Exercise objective: Your copy runs from the line containing "Task: Choose the 12 hour timeframe tab" through the last line of the listing, both included. Restate those lines word for word and leave out pictures.

===== Exercise data =====

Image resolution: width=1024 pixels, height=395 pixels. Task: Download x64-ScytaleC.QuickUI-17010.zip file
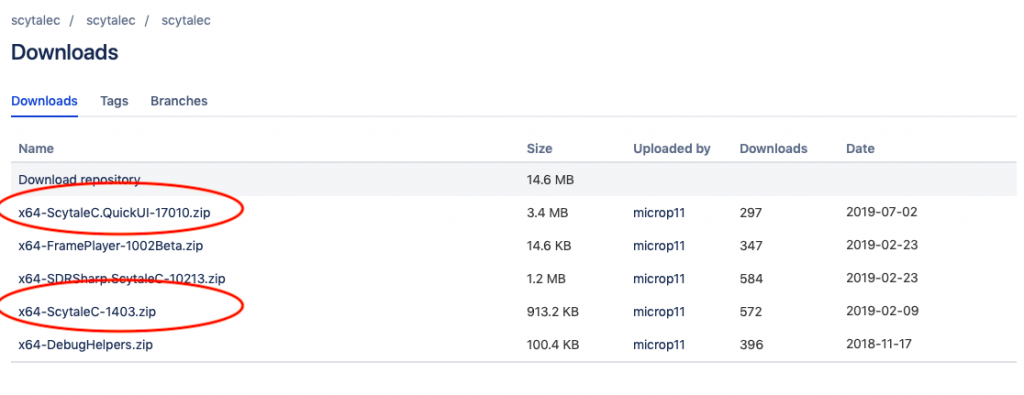118,212
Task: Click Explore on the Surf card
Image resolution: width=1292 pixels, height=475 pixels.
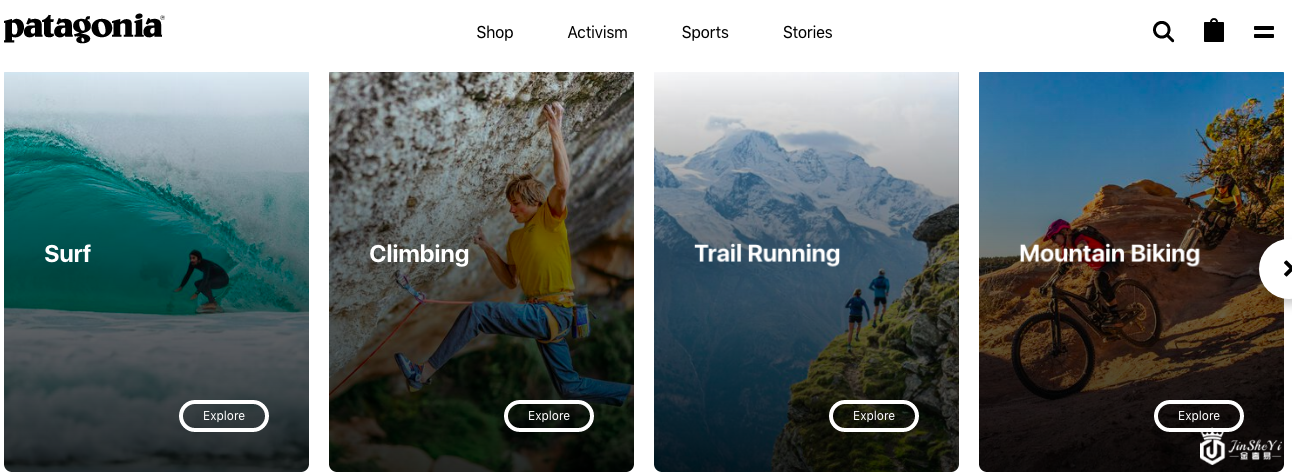Action: pos(224,416)
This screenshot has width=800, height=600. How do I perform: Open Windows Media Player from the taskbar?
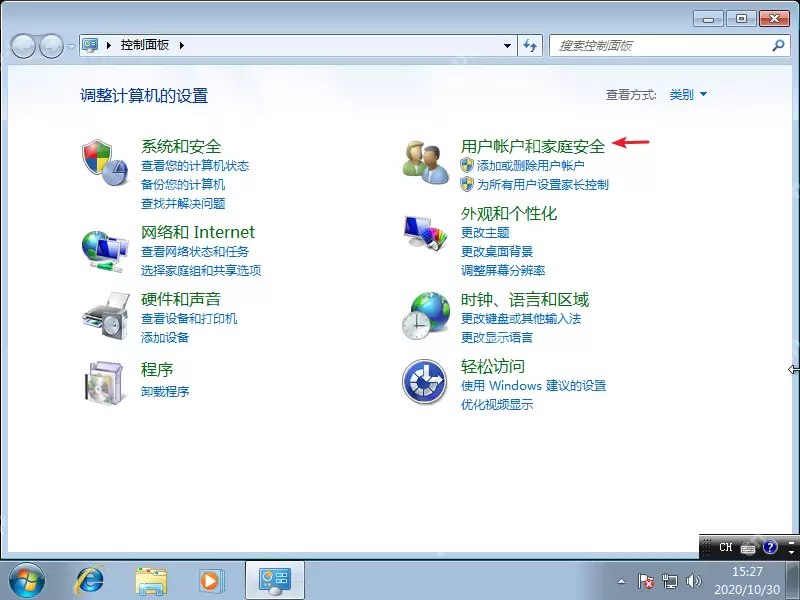tap(212, 579)
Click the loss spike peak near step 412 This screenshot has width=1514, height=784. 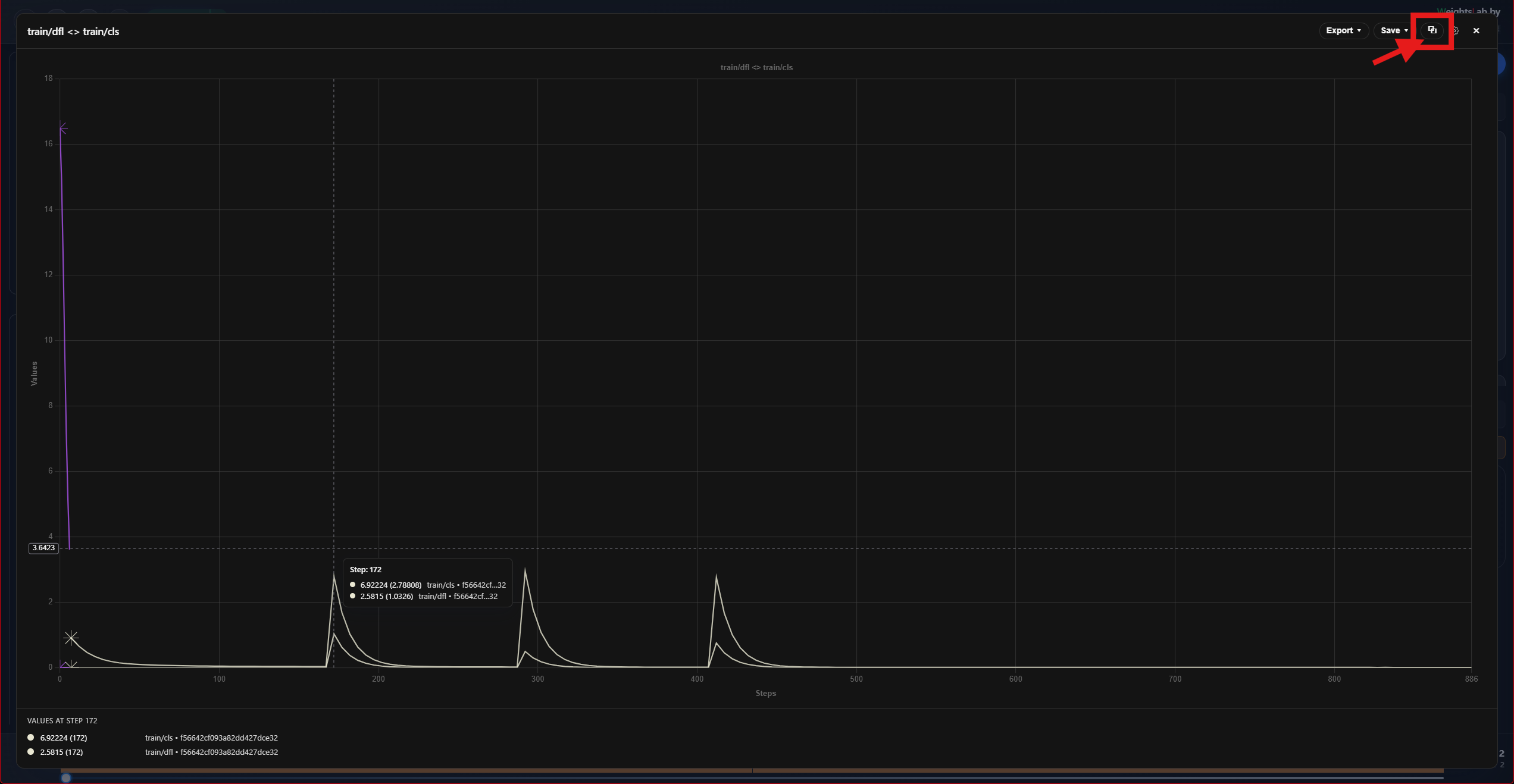click(716, 575)
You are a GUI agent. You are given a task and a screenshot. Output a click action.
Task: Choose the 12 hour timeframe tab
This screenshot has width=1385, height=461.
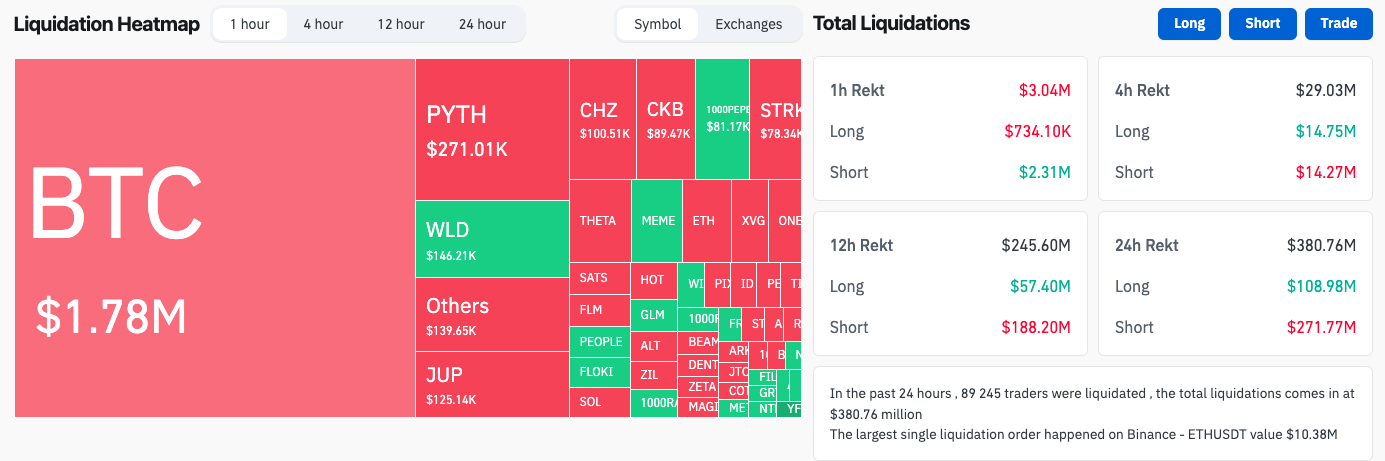click(401, 24)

=====

Answer below:
Task: Choose the 12 hour timeframe tab
This screenshot has width=1385, height=461.
click(401, 24)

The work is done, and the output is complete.